Una prima risposta viene da Elena Stancanelli che sottolinea come il problema della sinistra e delle forze progressiste, in Italia, non è tanto con le donne, ma con il femminismo. Compagno in piazza, fascista a letto, ricordava Menapace nel video, in una schietta sintesi che mette a nudo la doppia morale della sinistra e dei movimenti.

Ma c’è anche da considerare il vulnus dentro al pensiero e alla pratica femminista nell’affrontare il tema della rappresentanza politica, non importa se per il consiglio comunale di un piccolo centro fino alla Presidenza della Repubblica. Una questione segnata, in decenni di teoria filosofica guidata dall’autorevole Libreria delle donne di Milano, dal dirsi estranee alla politica della rappresentanza, con il risultato di avere reso difficile e fragilissimo il legame tra le poche donne con voce femminista nei partiti della sinistra e il movimento. Vorrei rammentare una piccola esperienza, forse utile per ragionare sul nesso tra donne, potere, autorevolezza e rappresentanza.
^^^^^^^^
* **Cosa farai**
[a] Trascrivi dal brano la parte che si apre con le parole contenenti "Ma c’è anche" e si chiude con "autorevolezza e rappresentanza.".
[b] Elenca i quattro termini fra i quali, secondo il brano, si può ragionare sul nesso.
[c] Rispondi a queste domande sul brano:
(i) Secondo Elena Stancanelli, con che cosa ha un problema la sinistra in Italia, più che con le donne?
(ii) Chi ricordava nel video "Compagno in piazza, fascista a letto"?
(iii) Da chi è stata guidata la teoria filosofica menzionata nel brano?
^^^^^^^^
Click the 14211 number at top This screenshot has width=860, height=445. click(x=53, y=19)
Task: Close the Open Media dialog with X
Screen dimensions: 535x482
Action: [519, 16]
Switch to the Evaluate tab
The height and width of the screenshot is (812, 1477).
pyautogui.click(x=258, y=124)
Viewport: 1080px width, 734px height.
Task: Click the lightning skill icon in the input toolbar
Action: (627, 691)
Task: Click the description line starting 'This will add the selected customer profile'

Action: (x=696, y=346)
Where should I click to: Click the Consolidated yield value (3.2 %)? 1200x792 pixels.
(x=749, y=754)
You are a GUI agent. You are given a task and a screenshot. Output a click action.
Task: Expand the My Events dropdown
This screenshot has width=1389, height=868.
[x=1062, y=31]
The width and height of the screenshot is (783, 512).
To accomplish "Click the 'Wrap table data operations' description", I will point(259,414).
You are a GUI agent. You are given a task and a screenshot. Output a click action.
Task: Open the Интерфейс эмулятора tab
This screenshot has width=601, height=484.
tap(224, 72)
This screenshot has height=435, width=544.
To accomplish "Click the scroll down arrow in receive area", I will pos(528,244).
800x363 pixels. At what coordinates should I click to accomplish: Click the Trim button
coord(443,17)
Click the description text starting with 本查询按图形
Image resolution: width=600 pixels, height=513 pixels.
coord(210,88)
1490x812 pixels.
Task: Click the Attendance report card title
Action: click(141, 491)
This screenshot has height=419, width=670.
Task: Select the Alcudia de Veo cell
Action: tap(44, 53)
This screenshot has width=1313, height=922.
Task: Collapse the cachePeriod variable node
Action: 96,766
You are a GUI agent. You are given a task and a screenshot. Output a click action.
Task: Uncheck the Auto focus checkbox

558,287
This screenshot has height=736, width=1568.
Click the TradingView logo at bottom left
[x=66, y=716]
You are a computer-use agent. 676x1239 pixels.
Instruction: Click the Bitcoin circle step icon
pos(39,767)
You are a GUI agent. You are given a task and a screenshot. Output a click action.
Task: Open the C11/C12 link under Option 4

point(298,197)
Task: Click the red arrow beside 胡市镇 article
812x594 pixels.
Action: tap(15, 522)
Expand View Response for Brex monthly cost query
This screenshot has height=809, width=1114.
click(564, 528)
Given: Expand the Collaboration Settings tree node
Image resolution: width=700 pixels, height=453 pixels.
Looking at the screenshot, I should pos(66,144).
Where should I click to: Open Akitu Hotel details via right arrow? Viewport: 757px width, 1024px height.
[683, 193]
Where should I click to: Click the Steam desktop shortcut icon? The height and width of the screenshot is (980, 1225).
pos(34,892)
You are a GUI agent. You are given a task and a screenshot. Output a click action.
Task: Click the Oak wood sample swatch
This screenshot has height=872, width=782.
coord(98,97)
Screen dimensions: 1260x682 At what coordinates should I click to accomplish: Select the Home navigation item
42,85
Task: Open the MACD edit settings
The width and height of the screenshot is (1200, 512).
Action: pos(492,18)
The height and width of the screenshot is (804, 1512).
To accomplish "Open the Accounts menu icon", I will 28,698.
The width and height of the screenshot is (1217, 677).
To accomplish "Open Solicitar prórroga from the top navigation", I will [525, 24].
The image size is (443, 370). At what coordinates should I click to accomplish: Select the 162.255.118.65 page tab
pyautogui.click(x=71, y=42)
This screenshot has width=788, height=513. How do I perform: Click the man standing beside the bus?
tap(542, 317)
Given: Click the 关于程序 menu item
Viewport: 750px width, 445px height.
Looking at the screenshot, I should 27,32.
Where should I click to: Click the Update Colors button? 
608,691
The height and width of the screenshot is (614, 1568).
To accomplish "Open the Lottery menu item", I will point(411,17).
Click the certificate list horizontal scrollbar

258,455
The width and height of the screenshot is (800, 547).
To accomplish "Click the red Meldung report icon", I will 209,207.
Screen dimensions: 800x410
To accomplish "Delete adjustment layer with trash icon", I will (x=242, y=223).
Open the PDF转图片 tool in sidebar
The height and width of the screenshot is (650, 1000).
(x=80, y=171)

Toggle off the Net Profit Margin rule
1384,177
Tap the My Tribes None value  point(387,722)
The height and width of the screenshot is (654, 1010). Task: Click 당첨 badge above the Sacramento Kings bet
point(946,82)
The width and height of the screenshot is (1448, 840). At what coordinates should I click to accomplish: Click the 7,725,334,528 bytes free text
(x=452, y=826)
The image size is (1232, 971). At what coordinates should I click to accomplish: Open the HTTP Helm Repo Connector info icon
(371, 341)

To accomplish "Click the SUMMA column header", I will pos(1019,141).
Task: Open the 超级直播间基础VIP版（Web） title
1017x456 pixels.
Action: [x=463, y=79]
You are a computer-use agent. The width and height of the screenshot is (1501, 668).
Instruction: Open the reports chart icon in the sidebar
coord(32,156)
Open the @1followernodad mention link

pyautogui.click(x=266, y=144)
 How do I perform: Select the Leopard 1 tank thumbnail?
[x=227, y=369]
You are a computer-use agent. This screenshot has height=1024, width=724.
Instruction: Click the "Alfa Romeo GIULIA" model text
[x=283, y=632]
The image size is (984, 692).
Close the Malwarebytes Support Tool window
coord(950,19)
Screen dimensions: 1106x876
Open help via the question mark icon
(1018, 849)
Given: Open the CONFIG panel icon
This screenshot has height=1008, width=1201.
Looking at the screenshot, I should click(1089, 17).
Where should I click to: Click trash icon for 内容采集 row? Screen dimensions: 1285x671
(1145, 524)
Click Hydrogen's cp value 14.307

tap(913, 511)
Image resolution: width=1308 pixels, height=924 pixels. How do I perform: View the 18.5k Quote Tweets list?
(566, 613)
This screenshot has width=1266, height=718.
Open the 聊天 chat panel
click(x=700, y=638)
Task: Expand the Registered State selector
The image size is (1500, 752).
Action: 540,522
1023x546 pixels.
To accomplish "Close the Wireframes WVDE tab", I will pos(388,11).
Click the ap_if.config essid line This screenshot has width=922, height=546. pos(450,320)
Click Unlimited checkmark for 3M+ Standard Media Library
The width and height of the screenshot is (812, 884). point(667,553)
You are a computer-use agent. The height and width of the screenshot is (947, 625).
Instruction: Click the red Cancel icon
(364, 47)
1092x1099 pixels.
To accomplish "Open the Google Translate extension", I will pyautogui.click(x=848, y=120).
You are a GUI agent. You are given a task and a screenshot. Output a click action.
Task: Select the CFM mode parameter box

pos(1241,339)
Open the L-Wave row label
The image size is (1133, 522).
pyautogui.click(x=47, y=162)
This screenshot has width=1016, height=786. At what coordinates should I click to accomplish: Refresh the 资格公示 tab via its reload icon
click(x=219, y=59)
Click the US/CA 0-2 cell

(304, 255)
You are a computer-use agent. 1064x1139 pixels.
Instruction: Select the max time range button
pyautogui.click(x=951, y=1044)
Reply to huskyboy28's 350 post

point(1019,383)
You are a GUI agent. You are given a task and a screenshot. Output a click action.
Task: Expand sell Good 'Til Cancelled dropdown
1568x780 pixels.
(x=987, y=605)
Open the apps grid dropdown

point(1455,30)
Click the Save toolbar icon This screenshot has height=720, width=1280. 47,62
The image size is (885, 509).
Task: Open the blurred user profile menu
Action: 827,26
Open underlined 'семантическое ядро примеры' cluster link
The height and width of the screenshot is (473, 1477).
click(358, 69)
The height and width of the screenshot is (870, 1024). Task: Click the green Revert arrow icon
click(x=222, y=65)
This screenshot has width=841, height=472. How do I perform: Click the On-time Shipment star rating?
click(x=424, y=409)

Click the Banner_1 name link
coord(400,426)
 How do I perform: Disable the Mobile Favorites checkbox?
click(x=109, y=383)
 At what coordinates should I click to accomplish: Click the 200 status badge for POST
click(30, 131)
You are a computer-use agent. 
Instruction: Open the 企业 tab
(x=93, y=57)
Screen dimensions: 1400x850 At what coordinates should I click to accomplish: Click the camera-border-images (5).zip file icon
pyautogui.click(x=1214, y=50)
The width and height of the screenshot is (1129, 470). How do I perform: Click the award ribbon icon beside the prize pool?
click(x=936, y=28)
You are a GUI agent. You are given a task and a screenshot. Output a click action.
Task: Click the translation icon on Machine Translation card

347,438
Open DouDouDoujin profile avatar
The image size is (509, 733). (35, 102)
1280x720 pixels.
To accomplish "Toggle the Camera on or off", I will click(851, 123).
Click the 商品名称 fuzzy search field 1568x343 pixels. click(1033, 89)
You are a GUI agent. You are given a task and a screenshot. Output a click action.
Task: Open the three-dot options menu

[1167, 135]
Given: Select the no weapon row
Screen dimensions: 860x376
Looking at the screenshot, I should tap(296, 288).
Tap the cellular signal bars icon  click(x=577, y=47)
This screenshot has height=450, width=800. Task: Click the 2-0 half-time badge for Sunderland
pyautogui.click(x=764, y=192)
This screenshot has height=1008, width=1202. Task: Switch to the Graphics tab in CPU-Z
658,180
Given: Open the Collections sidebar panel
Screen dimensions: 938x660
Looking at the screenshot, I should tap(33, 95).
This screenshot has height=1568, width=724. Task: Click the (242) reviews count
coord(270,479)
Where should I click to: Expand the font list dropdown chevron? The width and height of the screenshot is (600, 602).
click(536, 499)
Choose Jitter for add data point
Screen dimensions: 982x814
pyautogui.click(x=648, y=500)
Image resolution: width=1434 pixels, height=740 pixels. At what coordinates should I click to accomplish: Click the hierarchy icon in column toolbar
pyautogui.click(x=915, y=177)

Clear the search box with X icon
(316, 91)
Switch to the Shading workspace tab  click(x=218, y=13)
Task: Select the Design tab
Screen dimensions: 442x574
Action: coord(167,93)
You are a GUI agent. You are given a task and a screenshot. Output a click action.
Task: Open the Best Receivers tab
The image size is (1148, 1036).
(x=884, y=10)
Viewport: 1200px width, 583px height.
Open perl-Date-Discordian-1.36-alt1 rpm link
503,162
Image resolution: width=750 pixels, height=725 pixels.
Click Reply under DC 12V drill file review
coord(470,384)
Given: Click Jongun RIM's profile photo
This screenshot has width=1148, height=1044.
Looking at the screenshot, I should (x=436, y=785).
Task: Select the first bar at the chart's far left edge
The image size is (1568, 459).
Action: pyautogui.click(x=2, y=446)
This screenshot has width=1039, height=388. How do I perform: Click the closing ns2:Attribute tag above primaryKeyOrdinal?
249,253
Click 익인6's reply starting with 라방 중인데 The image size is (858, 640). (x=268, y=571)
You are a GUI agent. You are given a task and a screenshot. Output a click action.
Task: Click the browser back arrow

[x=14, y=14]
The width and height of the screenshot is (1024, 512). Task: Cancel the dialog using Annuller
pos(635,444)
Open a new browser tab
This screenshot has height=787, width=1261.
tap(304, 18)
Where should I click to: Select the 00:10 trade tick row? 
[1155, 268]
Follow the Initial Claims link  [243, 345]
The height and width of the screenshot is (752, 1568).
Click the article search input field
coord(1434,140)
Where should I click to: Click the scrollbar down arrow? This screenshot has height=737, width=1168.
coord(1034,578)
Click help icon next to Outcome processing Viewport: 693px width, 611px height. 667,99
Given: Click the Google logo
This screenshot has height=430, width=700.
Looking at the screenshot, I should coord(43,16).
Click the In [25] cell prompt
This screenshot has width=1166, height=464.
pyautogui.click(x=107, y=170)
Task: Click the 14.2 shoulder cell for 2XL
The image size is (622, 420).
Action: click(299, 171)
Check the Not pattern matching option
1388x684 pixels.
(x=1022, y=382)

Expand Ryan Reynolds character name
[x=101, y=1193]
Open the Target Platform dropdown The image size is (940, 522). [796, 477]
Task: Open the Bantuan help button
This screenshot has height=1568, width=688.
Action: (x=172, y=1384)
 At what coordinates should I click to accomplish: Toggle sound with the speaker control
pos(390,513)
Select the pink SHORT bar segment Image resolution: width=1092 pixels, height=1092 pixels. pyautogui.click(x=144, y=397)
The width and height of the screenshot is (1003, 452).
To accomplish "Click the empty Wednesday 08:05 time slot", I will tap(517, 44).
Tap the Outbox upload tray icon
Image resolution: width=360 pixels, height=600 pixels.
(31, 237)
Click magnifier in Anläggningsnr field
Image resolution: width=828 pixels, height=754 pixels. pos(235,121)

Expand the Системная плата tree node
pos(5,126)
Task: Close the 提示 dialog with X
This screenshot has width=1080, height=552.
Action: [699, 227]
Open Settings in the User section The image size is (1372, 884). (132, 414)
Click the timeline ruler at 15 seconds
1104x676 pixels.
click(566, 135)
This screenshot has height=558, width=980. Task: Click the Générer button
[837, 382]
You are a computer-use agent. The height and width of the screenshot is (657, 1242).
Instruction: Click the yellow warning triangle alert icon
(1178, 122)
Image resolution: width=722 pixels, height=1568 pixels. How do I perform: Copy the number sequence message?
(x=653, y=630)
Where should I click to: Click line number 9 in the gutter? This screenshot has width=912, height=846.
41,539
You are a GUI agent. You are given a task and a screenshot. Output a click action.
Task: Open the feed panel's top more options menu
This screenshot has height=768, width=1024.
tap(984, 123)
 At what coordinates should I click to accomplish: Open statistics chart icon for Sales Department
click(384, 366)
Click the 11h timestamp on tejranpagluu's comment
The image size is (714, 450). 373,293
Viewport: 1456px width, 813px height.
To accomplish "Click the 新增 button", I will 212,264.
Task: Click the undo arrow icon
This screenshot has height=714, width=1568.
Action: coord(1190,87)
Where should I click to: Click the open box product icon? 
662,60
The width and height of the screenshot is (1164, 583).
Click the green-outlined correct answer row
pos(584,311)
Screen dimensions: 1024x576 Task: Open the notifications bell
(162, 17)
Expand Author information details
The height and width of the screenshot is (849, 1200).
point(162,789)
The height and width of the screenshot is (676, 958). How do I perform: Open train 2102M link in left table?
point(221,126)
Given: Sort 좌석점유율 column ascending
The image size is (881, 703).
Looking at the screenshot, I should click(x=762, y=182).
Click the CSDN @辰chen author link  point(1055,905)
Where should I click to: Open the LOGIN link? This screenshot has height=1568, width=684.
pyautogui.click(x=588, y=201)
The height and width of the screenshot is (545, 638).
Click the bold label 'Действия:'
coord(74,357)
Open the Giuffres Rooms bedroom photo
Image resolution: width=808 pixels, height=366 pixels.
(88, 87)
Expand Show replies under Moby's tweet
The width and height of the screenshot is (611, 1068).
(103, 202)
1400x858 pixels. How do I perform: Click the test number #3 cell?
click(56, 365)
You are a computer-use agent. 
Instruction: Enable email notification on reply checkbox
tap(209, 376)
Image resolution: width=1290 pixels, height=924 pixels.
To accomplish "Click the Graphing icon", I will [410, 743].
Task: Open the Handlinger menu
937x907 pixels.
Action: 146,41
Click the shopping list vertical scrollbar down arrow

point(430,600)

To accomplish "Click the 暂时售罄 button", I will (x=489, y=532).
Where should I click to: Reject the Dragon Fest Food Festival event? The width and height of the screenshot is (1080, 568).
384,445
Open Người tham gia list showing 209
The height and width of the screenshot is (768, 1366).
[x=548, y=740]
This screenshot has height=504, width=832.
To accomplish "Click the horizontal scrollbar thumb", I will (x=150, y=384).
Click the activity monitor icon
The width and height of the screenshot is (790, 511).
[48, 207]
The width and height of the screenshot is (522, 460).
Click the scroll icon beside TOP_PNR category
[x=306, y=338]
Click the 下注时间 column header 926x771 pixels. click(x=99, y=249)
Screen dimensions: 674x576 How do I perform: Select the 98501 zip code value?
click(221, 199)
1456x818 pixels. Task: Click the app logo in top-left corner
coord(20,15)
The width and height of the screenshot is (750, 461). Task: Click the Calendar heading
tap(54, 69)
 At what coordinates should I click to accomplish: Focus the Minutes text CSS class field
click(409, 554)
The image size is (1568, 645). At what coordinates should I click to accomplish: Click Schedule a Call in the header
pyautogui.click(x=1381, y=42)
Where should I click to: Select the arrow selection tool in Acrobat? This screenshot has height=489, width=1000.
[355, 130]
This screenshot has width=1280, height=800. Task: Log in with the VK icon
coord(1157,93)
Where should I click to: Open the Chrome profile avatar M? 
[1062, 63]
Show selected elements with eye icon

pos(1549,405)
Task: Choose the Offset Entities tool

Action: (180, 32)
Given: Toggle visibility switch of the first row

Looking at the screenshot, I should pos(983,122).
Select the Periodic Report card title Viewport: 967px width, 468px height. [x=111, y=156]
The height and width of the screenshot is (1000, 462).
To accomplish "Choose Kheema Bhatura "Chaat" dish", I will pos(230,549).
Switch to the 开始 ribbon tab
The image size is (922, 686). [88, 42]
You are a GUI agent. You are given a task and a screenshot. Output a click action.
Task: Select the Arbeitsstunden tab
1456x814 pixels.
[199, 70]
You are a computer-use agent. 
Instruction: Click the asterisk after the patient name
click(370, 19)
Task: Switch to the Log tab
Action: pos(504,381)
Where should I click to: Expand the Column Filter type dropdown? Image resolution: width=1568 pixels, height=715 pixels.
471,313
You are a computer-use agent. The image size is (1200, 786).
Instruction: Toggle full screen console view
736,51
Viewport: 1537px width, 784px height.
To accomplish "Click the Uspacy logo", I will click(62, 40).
^^^^^^^^
* **Risposte qui sotto**
[a]
Ma c’è anche da considerare il vulnus dentro al pensiero e alla pratica femminista nell’affrontare il tema della rappresentanza politica, non importa se per il consiglio comunale di un piccolo centro fino alla Presidenza della Repubblica. Una questione segnata, in decenni di teoria filosofica guidata dall’autorevole Libreria delle donne di Milano, dal dirsi estranee alla politica della rappresentanza, con il risultato di avere reso difficile e fragilissimo il legame tra le poche donne con voce femminista nei partiti della sinistra e il movimento. Vorrei rammentare una piccola esperienza, forse utile per ragionare sul nesso tra donne, potere, autorevolezza e rappresentanza.

[b] donne, potere, autorevolezza, rappresentanza

[c]
(i) Con il femminismo.
(ii) Menapace.
(iii) Dall'autorevole Libreria delle donne di Milano.